結局法律が適用されて俺は無罪になった。だけど学校や習い事に行くと…みんなの目が…あのときの目を同じだった。そして、みんな…俺に対して親父と同じように「殺人犯」扱いしていた。確かにそれは事実だった。否定する気なんてさらさらない。だけど…また暴力や暴言を…受けられた。
…また俺は耐えられなくなった。俺に善人として生きるすべなどなかったんだ。俺は悪人として生きるしか俺には道がなかったんだ。みんなが善人としての道を閉ざした。俺は善人になろうとした。だけどみんな…みんな…信じてくれなかった!罪の償いをしようとした…みんなのために尽くそうとしたのに…みんなは…償いすらも許してはくれなかった…。

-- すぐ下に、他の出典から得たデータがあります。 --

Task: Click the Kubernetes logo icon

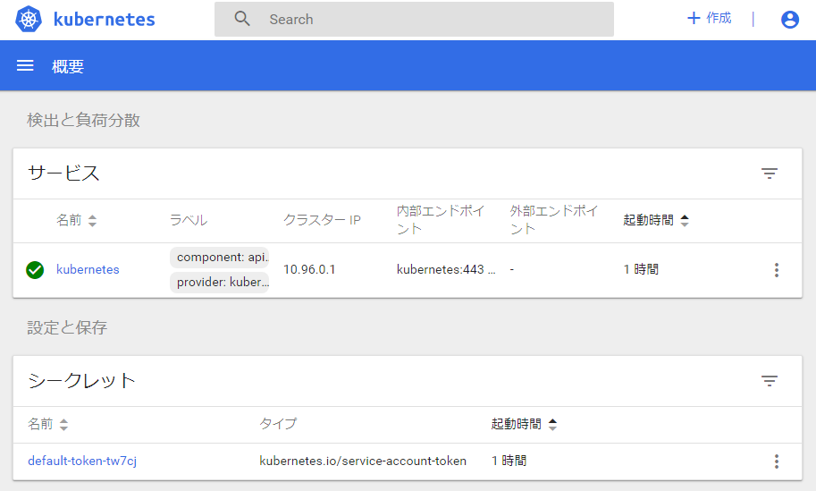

…だから悪人になるしかなかったんだ!善人になる事を拒んだから!みんなが俺を善人にすることを拒んだんだ…!悪人としか…俺にとっては…平和に生きるすべがなかったんだ!…もう俺は人間じゃない…人の道を踏み外した…ヒトなんだから…。
「…静かになってきた。今なら戻れるか」
静かになって俺の隠れ家に戻ろうとしたその時…後ろから女性の声が聞こえた。
「あ、あの!見つけた…!」
女性…?というより女の子みたいだな…。どこかで見覚えが…あるような。気のせいか。というかこいつ…俺のあとをついてきたのか?顔を見られるのだけは勘弁だな…。…これは強引に逃げるしかないな。
「さ…財布を返してあげて…!」
「…俺は窃盗犯だ。そんなやつが盗んだものを返すとでも?…返すといっても空っぽになった財布だけだけどな」
…どんだけこいつは常識知らずというより…大罪犯を知らないのか。窃盗犯が窃盗したものを返すならただ罪を犯しているバカなやつだ。利益なんてなにもない。
「…それじゃあ。そんな事、もう二度と言うなよ。俺の前で」
「あ、ちょっと…待って…!」
…誰だよ。一体あいつは…。運動神経が良くて助かった。これで戻ることが出来る。財布はあとで指紋を拭き取って適当な場所に放り投げることにしよう。…持ち主のところに行けば…逮捕される可能性があるからな。町にまた放り投げよう。そして…どうせ誰か交番に届けるだろう。